I am building a community site, and although i doubt it will get more than 500 or so members, i just want to make sure it's built solid and can be maintained and edited properly. Also, what's the best way to make sure the database infustructure is solid and everything loads properly and i wont be using usage that i shouldnt have to?

Should I use CSS to maintian websites or should i just use includes and have 5 or 6 includes? Should I use a CMS? For some reason I feel like ill get the site up and it runs smoothly only for something to pop up a year later (ie: i should have added this section, or left something open to edit)...thats what i want to prepare for.


----------



## covert215 (Apr 22, 2006)

If you start out w/ a CMS and you familiarize yourself with its API, you can easily make modifications at later dates. They are very expandable.


----------



## thecoalman (Mar 6, 2006)

Besides using includes and external style sheets for everything You may want to consider using .png's instead of .gif or .jpg. The biggest advantage to .png is the alpha channel which is not supported in IE6 (there are some hacks) but it is suuported in IE7.

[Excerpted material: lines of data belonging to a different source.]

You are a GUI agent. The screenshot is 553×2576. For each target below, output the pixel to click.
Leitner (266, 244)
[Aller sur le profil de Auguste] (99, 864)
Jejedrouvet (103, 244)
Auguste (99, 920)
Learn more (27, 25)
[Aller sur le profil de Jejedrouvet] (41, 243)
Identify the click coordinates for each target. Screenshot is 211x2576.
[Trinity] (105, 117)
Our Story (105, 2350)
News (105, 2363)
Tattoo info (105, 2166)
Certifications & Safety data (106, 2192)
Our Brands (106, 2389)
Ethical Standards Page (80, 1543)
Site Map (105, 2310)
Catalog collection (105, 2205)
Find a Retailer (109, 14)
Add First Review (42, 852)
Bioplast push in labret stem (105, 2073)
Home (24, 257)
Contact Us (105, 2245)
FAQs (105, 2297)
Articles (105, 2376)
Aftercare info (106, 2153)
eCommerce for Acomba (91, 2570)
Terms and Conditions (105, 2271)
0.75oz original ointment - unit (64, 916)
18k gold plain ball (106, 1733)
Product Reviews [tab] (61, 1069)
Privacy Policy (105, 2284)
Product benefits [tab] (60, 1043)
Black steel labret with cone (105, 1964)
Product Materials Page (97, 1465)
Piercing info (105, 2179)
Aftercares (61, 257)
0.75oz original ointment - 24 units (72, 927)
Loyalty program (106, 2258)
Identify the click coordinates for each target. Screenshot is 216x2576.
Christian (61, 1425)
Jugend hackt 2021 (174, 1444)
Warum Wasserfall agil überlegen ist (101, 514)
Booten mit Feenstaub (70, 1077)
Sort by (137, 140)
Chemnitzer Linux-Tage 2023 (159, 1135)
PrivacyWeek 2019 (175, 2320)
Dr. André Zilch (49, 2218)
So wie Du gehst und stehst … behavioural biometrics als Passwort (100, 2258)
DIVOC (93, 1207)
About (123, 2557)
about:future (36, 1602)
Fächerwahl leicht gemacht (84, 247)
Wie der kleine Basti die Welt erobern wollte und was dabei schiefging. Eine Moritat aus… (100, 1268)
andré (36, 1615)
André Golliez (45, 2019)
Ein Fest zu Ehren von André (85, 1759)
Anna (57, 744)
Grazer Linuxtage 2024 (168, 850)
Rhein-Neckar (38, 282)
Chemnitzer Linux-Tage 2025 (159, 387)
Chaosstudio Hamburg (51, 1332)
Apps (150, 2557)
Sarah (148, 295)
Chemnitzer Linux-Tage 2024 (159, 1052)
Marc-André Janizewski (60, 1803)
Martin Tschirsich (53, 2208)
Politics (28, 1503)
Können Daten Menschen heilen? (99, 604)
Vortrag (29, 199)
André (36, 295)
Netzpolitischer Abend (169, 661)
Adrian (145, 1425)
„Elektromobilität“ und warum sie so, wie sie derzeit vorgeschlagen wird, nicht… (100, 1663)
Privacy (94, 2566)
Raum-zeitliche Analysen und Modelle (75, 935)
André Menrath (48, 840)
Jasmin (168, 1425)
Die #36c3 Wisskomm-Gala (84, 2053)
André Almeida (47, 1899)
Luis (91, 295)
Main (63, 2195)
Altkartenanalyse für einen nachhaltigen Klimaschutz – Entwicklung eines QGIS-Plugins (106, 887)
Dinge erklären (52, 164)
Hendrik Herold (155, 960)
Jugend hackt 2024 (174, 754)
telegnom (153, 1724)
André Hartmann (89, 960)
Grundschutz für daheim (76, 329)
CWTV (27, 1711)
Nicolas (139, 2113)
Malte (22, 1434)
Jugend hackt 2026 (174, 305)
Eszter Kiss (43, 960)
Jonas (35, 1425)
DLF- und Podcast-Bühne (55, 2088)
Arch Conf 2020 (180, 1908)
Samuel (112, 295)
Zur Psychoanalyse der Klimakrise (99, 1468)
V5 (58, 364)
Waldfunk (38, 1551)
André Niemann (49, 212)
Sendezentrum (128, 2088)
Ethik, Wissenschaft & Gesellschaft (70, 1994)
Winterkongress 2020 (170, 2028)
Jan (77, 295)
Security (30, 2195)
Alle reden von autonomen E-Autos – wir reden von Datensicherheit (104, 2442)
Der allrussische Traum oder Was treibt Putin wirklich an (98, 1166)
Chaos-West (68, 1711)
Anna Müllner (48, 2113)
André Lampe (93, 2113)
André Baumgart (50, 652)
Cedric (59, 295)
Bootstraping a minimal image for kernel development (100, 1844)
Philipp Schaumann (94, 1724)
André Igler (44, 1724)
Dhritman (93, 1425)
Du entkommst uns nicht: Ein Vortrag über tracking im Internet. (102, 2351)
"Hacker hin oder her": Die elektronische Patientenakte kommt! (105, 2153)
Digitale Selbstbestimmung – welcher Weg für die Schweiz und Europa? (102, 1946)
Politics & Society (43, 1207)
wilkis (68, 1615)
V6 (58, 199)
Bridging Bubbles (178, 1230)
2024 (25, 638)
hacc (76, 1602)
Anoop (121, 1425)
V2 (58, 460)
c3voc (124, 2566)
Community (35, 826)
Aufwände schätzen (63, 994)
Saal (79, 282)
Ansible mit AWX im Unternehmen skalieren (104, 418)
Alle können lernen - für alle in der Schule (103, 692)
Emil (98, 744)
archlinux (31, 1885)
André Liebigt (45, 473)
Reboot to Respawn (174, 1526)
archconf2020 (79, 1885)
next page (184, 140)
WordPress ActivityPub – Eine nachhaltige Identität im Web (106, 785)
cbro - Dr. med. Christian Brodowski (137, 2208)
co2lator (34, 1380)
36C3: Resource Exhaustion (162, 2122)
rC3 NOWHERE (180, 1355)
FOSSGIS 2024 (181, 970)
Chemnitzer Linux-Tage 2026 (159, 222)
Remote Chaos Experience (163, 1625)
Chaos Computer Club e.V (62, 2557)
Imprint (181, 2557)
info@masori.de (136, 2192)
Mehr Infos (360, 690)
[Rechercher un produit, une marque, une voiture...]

This solves one of the biggeest problems when designing a site which is matching images to the background. If you're like me you prefer to blend images even if it's a simple 2 px soft edge. This meant either setting the background of a .jpg to the same color as the background on the website or using gif. Transparent gif's still have to match the background around the edges....

I wouldn't go using it yet but if you have all your files named .png you can implement the alpha channel on new images in year or two when IE7 is widely distributed. In other words you won't have to go back and find every link to the images to chage them. Just change the files themselves.


----------